Not like Inopsy jumping up after I’d stabbed him in the face, then deciding that he’d let me go. Then not reporting what I’d done to the other Matria and filling up my reservoirs slightly. It wouldn’t surprise me if he was somewhere over the horizon right now, pulling himself up from the crater he’d made and laughing to himself about just how strong Nia was.
But that was a worry for after I knew Nia wasn’t going to be swarmed by these meteor-spawns. I lunged for the molten scar and drove my sword deep into it, then watched as the small indicator began to grow in size and intensity. It was extremely slow at first, at only half of a percent every couple of seconds, and it never sped up. Instead, once I hit twenty-five percent, it stopped completely. The scar had dimmed from molten white to a very dull red that was so close to black that it looked completely void of warmth.

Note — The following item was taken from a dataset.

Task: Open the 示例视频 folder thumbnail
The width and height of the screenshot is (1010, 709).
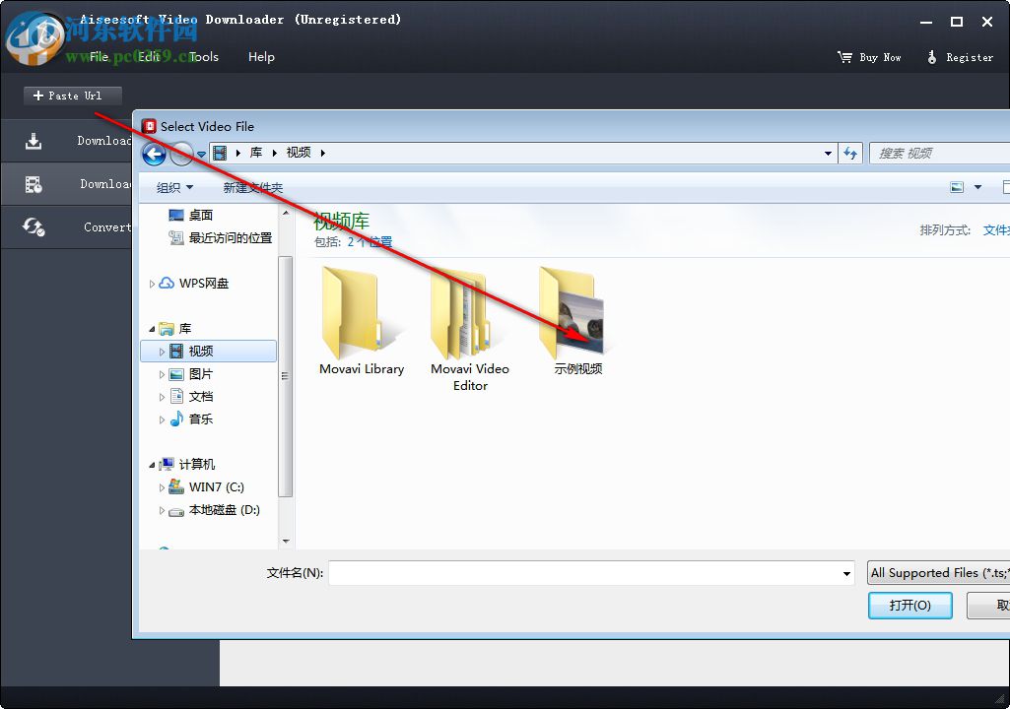Action: tap(576, 313)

“What the fuck?” I muttered, pulling my sword out of the ground with far more effort than it had taken to plunge it in. “There’s no way that’s all.”
A shuddering sigh of relief from behind me and a glance to follow the scar told me that it wasn’t, in fact, all. There was another parasite draining the scar’s heat, and it wasn’t the one that I’d just incapacitated.

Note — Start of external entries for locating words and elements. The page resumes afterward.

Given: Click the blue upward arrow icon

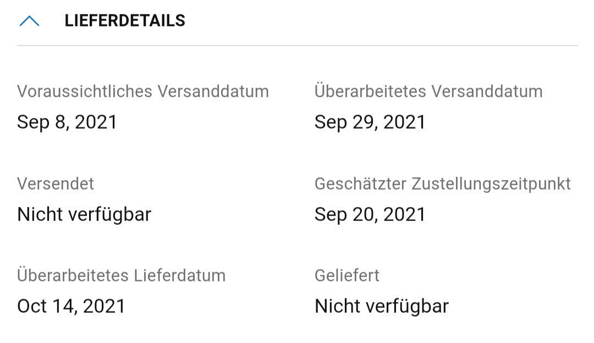Looking at the screenshot, I should (29, 21).
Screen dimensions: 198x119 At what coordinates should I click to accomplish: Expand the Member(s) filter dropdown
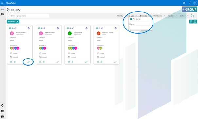(x=159, y=16)
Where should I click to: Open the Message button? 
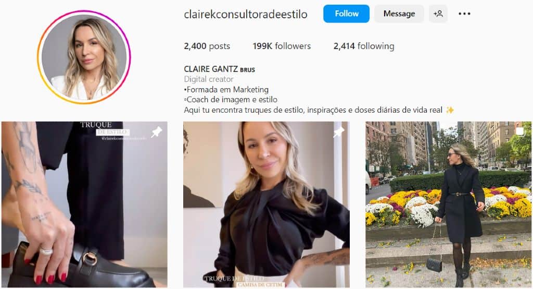(399, 14)
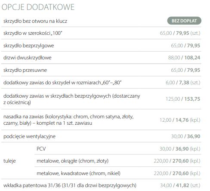This screenshot has height=191, width=210.
Task: Click price 125,00 / 153,75
Action: [x=183, y=99]
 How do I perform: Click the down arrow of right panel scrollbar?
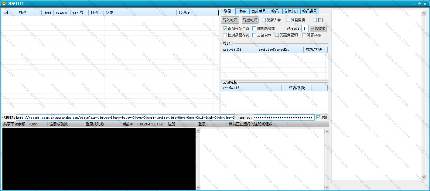(x=423, y=177)
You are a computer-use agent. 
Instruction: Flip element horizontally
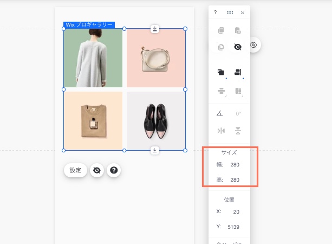coord(221,131)
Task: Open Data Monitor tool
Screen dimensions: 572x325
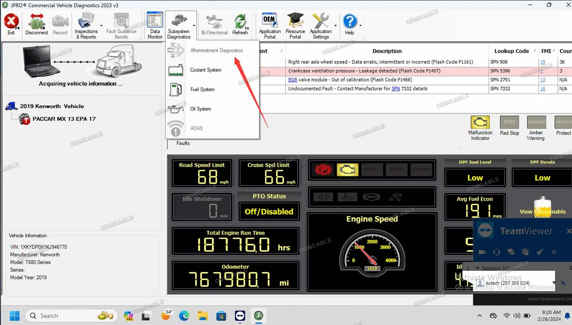Action: [155, 25]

“What the fuck?!” I repeated in exasperation as two meteor-spawn rose to their full heights next to their fallen comrade. “You shouldn’t be that quiet!”
One of them laughed; a short and low grunt that held very little amusement. Their armor looked like interlocking plates of scrap metal, complete with strange welds and rivets that didn’t follow any logical placement. “Thank your Matria for that, seedling.”
The other one nodded, brushing coal dust from their arm to reveal dark grey armor with lavender accents. “She’s a right monster, she is. Don’t need to hurry to have my turn to fight her, no I don’t.”
Seeing that the meteor-spawn could have armor that wasn’t black or red struck me as strange for some reason, and I swiveled around as quickly as I could to get a sense of how everything was shaking out. Nia still stood strong, fighting the combined forces of more than a dozen meteor-spawn at once as the other Matria writhed on the ground in her prison of scales and agony. I could have sworn I saw a watermelon close to the town, but when I looked again it was gone. There weren’t any watermelons in this world, but for some reason it was fresh-ish in my mind.
Before I could delve into why that was, I was suddenly far too light. It felt like I was going to float away at any moment, and raising my sword and shield felt like I wouldn’t be able to put much power behind them.
“It’s bad manners to ignore someone, yes it is.” Lavender tutted as they waggled a finger at me; a trail of lavender following it along its path. “Especially when that someone is going to try and kill you, yes she is.”
“Oh abyss no we ain’t.” Scrap grunted and grabbed Lavender’s finger. “Don’t listen to her, seedling. We know we’d be feeding the mushrooms together if we kill you and our side loses. But I don’t have to tell you that, since you held back on killing our friend there.”
I winced; their friend wasn’t going to be doing much except writhe in agonizing pain for a good long while while their suit patched them up. Unless they were a freak like Inopsy, of course, which I already knew they weren’t.
I shifted my focus to the next-closest scar of molten glass-sand. Unless Scrap had a furnace under her makeshift-looking armor, my corrupted gear was going to be a hindrance against these two. I assumed Lavender had gravity or weight manipulation, one of which was beatable while the other was an instant loss, even for me from my old life. But I knew that both of them chugged battery like nothing else.
All I had to do was somehow outlast Lavender while fighting Scrap. And that was the best case scenario.